ICPC investigators said a total of 47 suspicious transactions were originated by Omoluwa, who was Chairman of Pinnacle Communications, immediately after the receipt of the funds on 2 June 2017.
“The transactions include payments of N363 million to one Idowu Olatunde, N274.4 million to one James Segun and N127 million to Onifade. Onifade explained that he received the money as legal fee he rendered to the company.
“A Bureau de change operator, Salisu Daura, who also testified in court, said he received N167m in two instalments of N97 million and N70 million. Daura added that the sums were converted into $265,000 and $195,735 at the rate of N360 to US dollar, and handed the cash to one Alhaji Sabo, supposedly on behalf of Pinnacle Communications,” the ICPC said in a statement.
The latest instalment of controversy involving the NBC is around the new regulatory framework it released to the public three weeks ago. The framework, tagged the 6th Broadcast Code, has attracted disapproval and derision from many industry players.
Notably, it seeks to criminalise exclusivity of broadcast content, mandate broadcasters with exclusive rights to sub-license rivals and empower the NBC to legislate sub-licensing fees if a dispute arises between rights holders and prospective licensees.
NBC sources said the Information Minister’s disregard for the NBC Board is what led to the code, which has been widely described as draconian and an attempt, according to a commentator, to institute “Soviet-style command economy”.
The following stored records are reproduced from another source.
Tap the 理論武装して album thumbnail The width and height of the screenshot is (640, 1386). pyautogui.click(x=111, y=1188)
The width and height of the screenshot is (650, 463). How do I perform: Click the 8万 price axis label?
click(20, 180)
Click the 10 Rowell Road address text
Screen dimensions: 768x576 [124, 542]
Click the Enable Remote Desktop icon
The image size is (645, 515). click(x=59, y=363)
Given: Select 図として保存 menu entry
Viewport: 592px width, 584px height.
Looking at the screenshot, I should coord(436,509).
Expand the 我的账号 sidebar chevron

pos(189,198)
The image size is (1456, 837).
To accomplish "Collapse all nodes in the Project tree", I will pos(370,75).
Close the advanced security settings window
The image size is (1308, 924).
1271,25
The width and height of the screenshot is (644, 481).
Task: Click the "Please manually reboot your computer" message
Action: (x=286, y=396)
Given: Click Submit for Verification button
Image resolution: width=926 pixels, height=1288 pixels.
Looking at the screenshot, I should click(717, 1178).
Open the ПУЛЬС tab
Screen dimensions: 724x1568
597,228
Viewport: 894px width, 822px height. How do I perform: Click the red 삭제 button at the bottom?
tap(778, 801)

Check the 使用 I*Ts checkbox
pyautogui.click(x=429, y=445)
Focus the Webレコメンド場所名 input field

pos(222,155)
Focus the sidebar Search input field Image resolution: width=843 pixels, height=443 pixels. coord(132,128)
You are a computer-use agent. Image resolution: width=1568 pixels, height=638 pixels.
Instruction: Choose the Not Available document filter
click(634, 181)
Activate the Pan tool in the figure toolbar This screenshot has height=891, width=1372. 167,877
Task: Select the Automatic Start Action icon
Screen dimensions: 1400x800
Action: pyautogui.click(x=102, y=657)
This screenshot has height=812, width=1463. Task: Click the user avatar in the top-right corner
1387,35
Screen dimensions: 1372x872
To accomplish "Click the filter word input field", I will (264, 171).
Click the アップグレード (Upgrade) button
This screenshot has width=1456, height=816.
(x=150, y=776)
A top NBC source said the code was finalised in 2016 and was submitted to the Minister, who stopped its release and then requested the input of a failed pay television service provider, who inserted the amendments currently causing anger in the industry.
In 2017, said the source, the Minister sent the code back to the Board with the controversial amendments, but it was rejected by the Board, which proceeded to excise provisions sneaked into it.
The Minister, maintained the source, prevented the Board from releasing the code.
Following the dissolution of the Federal Executive Council last year, the Board approved the release of the code in its original form. However, when the Minister was re-appointed, he stopped the release, sent the code back to the former pay television operator to have the controversial amendments re-inserted.
The fear in the NBC at this time is that the about to be approved N15 billion will end up another round of “food for the boys” even as Nigeria’s digital migration continues to be a mirage.